In terms of energy consumption, the results show an increase for MDS convoys of between 10% and 17% compared to the conventional train. However, this increase is compensated by the higher average speed and operational flexibility of the MDS. In addition, the results suggest that the aerodynamic optimisation of the pods could significantly reduce this consumption, achieving levels similar to those of conventional trains but with much greater operational efficiency.

From an economic point of view, the cost–benefit analysis carried out indicates that configuration A presents a positive result, with a B/C ratio of 1.31 and an ENPV of EUR 1124.11 m. This suggests that, even with minimal infrastructure modifications, the MDS offers significant benefits in terms of an improved vehicle performance, increased speed, and reduced travel time. However, configuration B, which requires higher investments due to the installation of additional levitation beams, does not show a favourable cost–benefit ratio in this case study, indicating the need to evaluate its application in different contexts to determine its economic feasibility.

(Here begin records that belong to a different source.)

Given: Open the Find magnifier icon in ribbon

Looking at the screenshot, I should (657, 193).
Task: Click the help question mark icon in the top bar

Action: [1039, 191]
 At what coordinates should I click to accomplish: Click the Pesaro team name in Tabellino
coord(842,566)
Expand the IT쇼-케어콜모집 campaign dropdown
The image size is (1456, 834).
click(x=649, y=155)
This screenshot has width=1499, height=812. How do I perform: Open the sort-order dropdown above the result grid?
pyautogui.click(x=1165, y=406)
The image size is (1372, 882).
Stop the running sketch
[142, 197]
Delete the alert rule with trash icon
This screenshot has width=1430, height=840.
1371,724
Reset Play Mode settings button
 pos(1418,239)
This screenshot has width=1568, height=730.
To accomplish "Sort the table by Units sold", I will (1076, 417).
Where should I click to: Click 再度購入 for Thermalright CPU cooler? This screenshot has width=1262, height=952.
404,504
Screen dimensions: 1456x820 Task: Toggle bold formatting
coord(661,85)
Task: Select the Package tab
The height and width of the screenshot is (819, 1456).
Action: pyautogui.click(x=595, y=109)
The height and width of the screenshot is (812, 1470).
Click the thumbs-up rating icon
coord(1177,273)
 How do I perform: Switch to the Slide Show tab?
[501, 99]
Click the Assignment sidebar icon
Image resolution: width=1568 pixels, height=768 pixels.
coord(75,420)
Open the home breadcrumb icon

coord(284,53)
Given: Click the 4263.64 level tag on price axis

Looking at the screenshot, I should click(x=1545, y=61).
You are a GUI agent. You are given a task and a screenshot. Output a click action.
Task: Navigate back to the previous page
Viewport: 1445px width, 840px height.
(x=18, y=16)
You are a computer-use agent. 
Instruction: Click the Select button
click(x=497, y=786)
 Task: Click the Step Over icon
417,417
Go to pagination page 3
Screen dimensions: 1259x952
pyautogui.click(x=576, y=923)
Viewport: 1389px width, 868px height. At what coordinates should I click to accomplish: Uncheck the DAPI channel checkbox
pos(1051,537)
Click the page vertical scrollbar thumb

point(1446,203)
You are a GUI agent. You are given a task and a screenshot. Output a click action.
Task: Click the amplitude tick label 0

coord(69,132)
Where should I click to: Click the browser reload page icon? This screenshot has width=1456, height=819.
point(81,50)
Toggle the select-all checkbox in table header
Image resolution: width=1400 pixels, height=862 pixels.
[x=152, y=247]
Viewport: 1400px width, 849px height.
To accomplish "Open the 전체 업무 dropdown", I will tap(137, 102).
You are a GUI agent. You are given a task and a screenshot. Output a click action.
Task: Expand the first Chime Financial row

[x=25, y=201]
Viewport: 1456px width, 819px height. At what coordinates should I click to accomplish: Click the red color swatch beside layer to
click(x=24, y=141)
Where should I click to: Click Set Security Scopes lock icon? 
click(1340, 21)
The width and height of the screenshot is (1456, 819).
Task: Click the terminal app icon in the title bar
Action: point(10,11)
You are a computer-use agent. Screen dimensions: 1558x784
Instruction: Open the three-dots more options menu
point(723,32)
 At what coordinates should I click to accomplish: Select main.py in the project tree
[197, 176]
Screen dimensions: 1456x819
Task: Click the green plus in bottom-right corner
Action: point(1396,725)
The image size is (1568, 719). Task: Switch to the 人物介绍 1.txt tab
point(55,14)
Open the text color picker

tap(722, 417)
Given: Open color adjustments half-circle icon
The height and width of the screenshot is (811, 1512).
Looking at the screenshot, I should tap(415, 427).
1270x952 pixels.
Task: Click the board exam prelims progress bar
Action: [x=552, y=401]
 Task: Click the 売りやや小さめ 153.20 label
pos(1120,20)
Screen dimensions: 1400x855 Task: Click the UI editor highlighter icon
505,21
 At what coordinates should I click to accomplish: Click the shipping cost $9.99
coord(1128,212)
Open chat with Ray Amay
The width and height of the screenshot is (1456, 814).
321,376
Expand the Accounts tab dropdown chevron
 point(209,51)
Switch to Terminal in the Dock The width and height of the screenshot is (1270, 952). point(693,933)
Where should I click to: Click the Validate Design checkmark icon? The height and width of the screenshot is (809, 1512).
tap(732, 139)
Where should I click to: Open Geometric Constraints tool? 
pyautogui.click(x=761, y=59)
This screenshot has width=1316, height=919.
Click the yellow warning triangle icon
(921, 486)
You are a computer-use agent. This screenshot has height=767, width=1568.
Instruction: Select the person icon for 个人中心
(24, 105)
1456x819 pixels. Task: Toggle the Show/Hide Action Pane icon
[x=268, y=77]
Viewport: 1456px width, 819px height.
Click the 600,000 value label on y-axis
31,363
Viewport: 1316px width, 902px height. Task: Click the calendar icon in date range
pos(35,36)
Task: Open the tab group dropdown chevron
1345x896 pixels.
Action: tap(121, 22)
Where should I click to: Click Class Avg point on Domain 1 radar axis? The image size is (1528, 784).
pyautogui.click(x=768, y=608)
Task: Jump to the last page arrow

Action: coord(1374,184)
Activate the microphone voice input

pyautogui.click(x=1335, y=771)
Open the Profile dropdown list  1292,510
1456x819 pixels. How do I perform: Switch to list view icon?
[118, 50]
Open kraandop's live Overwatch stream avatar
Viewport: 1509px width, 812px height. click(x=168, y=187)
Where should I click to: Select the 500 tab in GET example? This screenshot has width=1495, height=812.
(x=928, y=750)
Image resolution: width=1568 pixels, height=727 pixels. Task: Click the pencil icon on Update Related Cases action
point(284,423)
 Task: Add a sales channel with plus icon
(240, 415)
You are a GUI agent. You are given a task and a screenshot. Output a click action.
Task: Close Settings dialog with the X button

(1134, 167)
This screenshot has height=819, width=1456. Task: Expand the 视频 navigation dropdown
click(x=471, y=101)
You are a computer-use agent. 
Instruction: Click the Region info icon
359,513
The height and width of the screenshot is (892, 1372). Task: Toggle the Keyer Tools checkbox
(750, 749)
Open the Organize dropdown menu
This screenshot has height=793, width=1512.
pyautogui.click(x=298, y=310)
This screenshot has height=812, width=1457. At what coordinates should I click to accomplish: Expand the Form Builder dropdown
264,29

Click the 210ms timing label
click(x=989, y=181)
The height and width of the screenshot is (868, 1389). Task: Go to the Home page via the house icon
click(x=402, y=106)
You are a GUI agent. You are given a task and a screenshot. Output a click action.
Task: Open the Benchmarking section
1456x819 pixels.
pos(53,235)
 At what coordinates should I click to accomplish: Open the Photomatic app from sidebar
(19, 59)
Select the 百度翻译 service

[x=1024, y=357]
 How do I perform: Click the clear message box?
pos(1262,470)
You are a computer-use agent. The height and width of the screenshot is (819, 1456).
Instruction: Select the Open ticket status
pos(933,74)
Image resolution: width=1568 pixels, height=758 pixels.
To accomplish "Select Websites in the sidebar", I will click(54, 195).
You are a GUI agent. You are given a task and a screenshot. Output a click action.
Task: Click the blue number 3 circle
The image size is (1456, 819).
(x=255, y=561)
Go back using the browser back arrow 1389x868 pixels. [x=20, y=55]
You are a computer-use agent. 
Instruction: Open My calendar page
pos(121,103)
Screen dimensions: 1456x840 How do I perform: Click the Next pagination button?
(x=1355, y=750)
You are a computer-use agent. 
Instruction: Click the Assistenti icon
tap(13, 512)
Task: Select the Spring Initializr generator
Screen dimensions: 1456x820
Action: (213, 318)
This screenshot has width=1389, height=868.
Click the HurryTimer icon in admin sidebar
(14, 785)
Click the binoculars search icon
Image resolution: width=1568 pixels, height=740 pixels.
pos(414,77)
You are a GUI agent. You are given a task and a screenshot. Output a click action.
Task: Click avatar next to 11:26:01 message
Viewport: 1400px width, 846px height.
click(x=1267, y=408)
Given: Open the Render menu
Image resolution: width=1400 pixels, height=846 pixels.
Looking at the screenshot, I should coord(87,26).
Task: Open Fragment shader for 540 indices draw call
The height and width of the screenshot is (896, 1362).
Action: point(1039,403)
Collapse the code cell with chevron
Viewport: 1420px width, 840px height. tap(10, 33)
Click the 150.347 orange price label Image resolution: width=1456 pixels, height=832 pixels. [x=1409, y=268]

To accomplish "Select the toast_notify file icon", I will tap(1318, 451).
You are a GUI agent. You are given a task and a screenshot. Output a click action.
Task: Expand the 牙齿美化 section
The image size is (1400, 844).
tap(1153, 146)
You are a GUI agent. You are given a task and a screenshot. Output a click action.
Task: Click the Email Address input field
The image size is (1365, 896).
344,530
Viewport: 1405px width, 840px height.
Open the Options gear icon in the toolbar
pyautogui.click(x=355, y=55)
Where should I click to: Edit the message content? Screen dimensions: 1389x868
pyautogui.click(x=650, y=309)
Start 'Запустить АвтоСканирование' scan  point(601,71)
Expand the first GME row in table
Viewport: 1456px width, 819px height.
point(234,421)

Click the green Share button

Another key aspect identified is the compatibility of the MDS with existing energy and signalling systems and the risk and safety issues. It has been determined that the ferromagnetic levitation system can interfere with axle counters used in train detection, although this problem could be solved by using track circuits or alternative sensors. In addition, the adoption of moving block systems in railway signalling could facilitate the integration of the MDS without affecting the operation of conventional trains. Existing balises will be used for conventional vehicles while virtual balises must be used for MDS vehicles. In conclusion, the research presented confirms the technical and economic viability of the hybrid MDS as an efficient option for the modernisation of rail transport in Europe. The combination of magnetic levitation with virtual coupling makes it possible to improve the efficiency of the railway system, offering a balance between speed, energy consumption, and implementation costs. In the future, it will be essential to continue with additional studies on the aerodynamic optimisation of the pods, the adaptability of the system to different railway environments, and the integration with signalling and traffic control technologies.